樊白雁双手握住栏杆,数十台医疗机械从他身边掠过,飞向人群。他仍然有种人在梦中的空虚感,不过事已至此,应该不会有再糟的情况发生。反正走石号那边没了副船长,已经自顾不暇……等等。
老人攥紧栏杆,指节发白。
那个唐亦步,似乎是不见了?他从哪里来的消息?
明灭草都能出这么诡异的状况……涂锐真的死了吗?
樊白雁一身是汗,他张张嘴,想要收回命令。可惜室内的灯光已经熄灭大半,分子打印机已然启动,混乱本来就已经大幅度削减了他们的防御,这样一来——
爆炸的震动从地底传来,恍若地震。火焰燃烧的亮光驱散了巨型玻璃外的黑暗,浓烟不断渗进来。樊白雁愣愣地站着,胃里像是滑进了一块淬了毒的冰块。他腿一软,差点坐倒在地。
不过作为一个经验丰富的墟盗船长,肾上腺素使他保留了足以支撑思维运转的神智。
“开船,立刻开船。”樊白雁启动光屏,一套光线构筑的虚拟驾驶台出现在他的面前。“我们暴露了,先逃!”
敌人来得太快,眼下他根本凑不出能够反击的人手。
整座商厦废墟更加剧烈地摇晃起来。
唐亦步坐上顶层的栏杆外的装饰性凸起,在樊白雁的视野死角愉快地晃着一条腿。他将四处乱蹭的铁珠子搂在怀里,金色的眼眸中倒映出爆炸的火光。

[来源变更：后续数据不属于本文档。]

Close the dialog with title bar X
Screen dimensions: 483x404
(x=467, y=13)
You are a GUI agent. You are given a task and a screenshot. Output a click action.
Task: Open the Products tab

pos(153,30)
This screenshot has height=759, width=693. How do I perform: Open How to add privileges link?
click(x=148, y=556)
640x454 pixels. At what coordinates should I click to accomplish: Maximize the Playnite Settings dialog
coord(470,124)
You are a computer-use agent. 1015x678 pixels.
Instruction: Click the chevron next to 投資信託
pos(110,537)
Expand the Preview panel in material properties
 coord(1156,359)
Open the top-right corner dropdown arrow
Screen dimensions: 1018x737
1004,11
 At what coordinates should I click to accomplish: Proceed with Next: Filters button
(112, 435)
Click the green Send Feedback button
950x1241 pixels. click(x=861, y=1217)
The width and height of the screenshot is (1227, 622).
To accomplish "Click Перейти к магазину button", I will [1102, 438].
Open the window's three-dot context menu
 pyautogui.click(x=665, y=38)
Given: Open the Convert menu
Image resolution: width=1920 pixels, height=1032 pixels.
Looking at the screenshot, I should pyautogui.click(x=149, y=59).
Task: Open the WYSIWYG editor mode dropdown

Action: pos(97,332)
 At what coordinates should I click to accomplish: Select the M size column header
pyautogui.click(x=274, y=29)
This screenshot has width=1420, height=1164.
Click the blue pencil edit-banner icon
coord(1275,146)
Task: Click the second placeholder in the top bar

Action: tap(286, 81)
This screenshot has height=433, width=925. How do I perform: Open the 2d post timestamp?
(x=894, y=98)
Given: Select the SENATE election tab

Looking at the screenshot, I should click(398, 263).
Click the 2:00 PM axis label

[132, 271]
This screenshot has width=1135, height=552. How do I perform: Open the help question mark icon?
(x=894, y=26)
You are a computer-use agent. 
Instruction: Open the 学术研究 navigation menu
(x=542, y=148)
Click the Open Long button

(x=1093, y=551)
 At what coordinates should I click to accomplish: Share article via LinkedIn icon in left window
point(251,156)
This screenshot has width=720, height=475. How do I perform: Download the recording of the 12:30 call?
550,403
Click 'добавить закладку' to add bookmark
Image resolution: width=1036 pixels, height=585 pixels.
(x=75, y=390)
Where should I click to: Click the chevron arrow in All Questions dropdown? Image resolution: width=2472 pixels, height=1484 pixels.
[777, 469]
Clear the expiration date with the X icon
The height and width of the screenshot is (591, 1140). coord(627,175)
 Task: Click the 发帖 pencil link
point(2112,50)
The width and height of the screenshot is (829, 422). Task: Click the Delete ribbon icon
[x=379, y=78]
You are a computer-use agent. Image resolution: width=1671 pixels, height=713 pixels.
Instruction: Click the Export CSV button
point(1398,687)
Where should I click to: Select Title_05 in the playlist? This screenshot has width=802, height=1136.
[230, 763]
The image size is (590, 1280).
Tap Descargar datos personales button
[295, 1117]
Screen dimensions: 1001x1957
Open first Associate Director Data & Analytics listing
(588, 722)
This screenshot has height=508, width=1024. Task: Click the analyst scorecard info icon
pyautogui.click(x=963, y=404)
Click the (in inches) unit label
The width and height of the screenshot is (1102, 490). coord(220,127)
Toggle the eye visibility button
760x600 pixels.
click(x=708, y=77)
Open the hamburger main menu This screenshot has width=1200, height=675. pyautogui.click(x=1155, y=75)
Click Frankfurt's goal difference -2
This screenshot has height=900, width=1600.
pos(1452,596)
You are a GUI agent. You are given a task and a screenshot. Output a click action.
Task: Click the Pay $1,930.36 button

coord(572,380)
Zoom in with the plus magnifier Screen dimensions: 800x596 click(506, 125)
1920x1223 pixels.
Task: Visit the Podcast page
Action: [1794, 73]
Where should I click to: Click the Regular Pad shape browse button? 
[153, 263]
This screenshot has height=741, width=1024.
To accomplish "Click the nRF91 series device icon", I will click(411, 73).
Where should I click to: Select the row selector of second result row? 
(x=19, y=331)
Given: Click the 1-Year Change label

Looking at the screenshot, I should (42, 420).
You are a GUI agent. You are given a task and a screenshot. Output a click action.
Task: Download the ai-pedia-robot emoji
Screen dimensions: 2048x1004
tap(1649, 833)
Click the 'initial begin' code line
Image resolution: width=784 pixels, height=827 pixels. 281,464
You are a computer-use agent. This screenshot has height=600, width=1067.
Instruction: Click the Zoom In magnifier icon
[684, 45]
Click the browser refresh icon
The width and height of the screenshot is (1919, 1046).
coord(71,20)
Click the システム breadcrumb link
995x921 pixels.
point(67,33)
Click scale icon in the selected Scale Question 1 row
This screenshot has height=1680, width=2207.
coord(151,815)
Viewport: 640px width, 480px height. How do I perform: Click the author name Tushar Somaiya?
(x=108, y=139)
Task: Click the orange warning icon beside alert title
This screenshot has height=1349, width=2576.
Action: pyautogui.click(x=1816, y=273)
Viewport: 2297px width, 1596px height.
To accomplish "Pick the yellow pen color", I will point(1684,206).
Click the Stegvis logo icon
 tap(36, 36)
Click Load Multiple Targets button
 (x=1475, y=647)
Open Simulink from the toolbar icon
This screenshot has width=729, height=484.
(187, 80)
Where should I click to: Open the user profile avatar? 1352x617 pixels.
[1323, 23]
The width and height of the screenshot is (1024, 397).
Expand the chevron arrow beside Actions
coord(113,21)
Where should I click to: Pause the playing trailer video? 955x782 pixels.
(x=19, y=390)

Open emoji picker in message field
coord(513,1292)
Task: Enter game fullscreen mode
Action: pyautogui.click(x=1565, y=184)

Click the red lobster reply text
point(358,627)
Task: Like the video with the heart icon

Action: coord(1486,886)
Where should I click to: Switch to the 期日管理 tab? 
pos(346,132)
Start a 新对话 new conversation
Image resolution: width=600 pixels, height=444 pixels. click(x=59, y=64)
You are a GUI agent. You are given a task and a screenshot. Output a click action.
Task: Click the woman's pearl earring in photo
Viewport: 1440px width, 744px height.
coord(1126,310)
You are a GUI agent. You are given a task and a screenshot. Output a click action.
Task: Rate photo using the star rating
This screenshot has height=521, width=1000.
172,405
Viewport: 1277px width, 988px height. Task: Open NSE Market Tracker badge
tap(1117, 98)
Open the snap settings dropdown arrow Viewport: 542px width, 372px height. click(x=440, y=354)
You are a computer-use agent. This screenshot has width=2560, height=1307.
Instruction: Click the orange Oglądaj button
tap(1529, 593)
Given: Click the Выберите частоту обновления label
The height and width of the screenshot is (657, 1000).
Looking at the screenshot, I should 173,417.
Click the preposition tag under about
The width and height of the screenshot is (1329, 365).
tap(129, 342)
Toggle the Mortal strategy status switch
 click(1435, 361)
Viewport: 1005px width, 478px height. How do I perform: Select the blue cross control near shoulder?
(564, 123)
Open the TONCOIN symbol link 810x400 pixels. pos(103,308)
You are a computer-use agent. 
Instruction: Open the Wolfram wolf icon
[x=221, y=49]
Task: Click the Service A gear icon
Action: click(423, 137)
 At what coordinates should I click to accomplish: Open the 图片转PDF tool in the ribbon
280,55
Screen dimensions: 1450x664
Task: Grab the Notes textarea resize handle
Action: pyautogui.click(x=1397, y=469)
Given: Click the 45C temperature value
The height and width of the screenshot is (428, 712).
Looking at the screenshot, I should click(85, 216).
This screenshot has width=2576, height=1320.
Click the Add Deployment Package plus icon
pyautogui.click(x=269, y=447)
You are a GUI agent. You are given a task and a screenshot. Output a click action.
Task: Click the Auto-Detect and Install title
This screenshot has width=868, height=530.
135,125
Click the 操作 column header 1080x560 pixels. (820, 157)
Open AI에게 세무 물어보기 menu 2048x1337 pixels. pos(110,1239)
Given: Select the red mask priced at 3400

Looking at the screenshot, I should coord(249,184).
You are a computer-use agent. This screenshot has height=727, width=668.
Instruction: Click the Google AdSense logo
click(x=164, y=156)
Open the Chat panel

蜂巢烧毁,蚁窝浸雨。有条不紊的组织被瞬间扯裂,墟盗们撕咬着昨天还挂着笑容交谈的伙伴,野兽般悲鸣。为了短暂的快感,某种作用于脑部的复杂化合物。有趣的是,这未必出自本能——人们并没有选择为了生存拼搏,只是为了更舒适地走向毁灭。
阮闲没有作死坐在那样危险的地方。他稳稳站在六楼,双手撑上栏杆,面无表情。
“你……你们……”段离离虚弱地扶墙站起,漂亮的眼睛充满泪水。“是你们……”
“您太高看我们了。”阮闲回过头,直直看向一脸复杂的段离离。“我们可没有捅这么大篓子的能力,亦步发现的异变,借老天的东风而已。”
“至、至少你们可以……告诉我……”她吃力地喘息,“死了很多人,没有必要,大家只是……想好好活下去……”
“每个房间都有足够大的卫生间和隔间。把自己关进去,钥匙冲掉,忍过药瘾发作的几个小时。”阮闲转过身来,“他们不是没有选择。”